Figure 4 shows a plot of average F1 score across increasing thresholds of IoU. The accentuated decrease of the F1 score, at \( IoU \approx 0.80 \), can be explained by the presence of inaccurate boundaries on our ground truth data. For example, since our ground truth masks are binary, in order to separate touching nuclei and to solve the problem as an instance segmentation problem, we have drawn lines to separate touching nuclei and considered the pixels contained in these lines as belonging to the background, (this can be observed in the second row in Fig. 3).

Fig. 3.

Nuclei segmentation results obtained by applying different methods. The first row represents examples of the original images, for which we want to obtain the segmentation mask. The second row represents the corresponding ground truth masks. Finally, the third, fourth, fifth, sixth and seventh rows represent the corresponding segmentation results obtained by applying Yen + watershed, Original U-Net, Kaggle_2018, Mask R-CNN and the proposed approach, respectively. (Color figure online)

By comparing the deep learning approaches with the traditional method (Yen + watershed), we can conclude that deep learning models significantly outperform this classical method. Additionally, for \(IoU < 0.75 \) the performance of our approach is similar to the performance of Mask R-CNN and better than that of all of the other methods.

Fig. 4.

Average F1-Score vs IoU threshold, comparison between different models: Yen + watershed (purple), original U-Net (green), Kaggle_2018 (blue), Mask R-CNN (red), proposed approach (yellow). (Color figure online)

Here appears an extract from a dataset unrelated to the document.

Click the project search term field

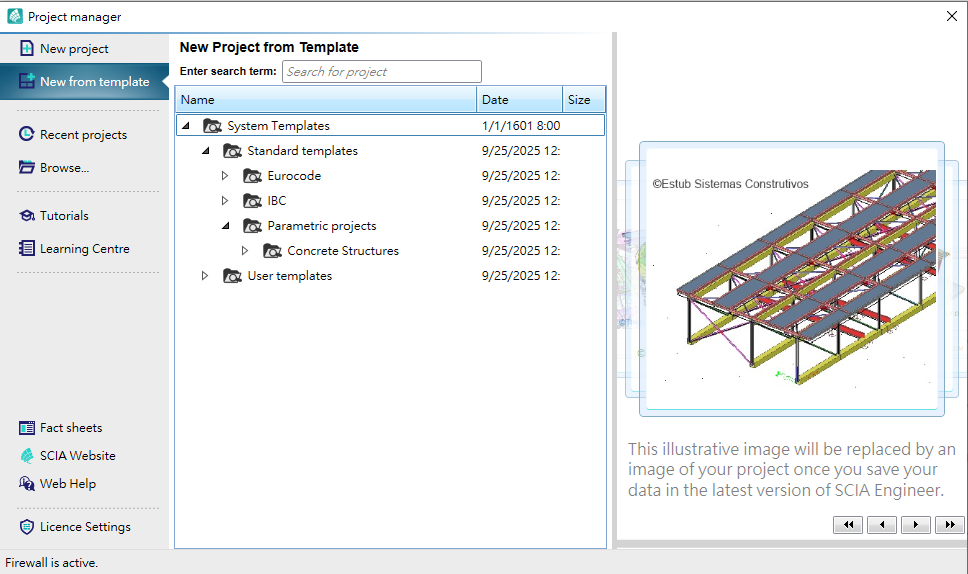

4.3 Computational Efficiency

Regarding computational efficiency we compared the training time and the test time required by all the methods. Training time corresponds to the time a model needs to learn a given task, in our case, the task of nuclei instance segmentation. By observing Fig. 5(a), we can conclude that Mask R-CNN requires significantly more time to learn the task of nuclei segmentation (about 1420 min), in comparison with all the other models. Although our approach requires more time to train (450 min) than the Original U-Net (14 min) and Kaggle_2018 (100 min), it also provides better segmentation masks as illustrated in Fig. 3.

On the other hand, regarding test time, which is the time required for a model to give a segmentation prediction for an image, our results are presented in Fig. 5(b). These results show that Mask R-CNN is the model that presents the highest test time (15.1 s). Our approach in comparison with Mask R-CNN is about nine times faster. Furthermore, Yen + watershed requires 1.8 s, which is of the same order of magnitude as the test time of our approach (1.6 s), however Yen + watershed presents the worst performance, as observed in Fig. 4.

Fig. 5.

(a) Training time (in minutes) associated with each model. (b) Mean test time per image (in seconds) for each model, for images of size \(1388 \times 1040\).

5 Conclusions and Future Work

This paper addresses the important problem of nuclei segmentation for high throughput applications.

We proposed a new approach that combines the Fast YOLO architecture, specially designed for detection, with the U-Net that was conceived mainly for segmentation purposes.

The segmentation quality obtained with the proposed method is comparable to the existing deep-learning based state-of-the-art methods, e.g. Mask R-CNN, but a significant reduction of almost 10\(\times \) on the segmentation time was obtained.

In the future, morphological and textural features will be extracted from the segmented nuclei for diagnosis of pathogenic mutations associated with cancer.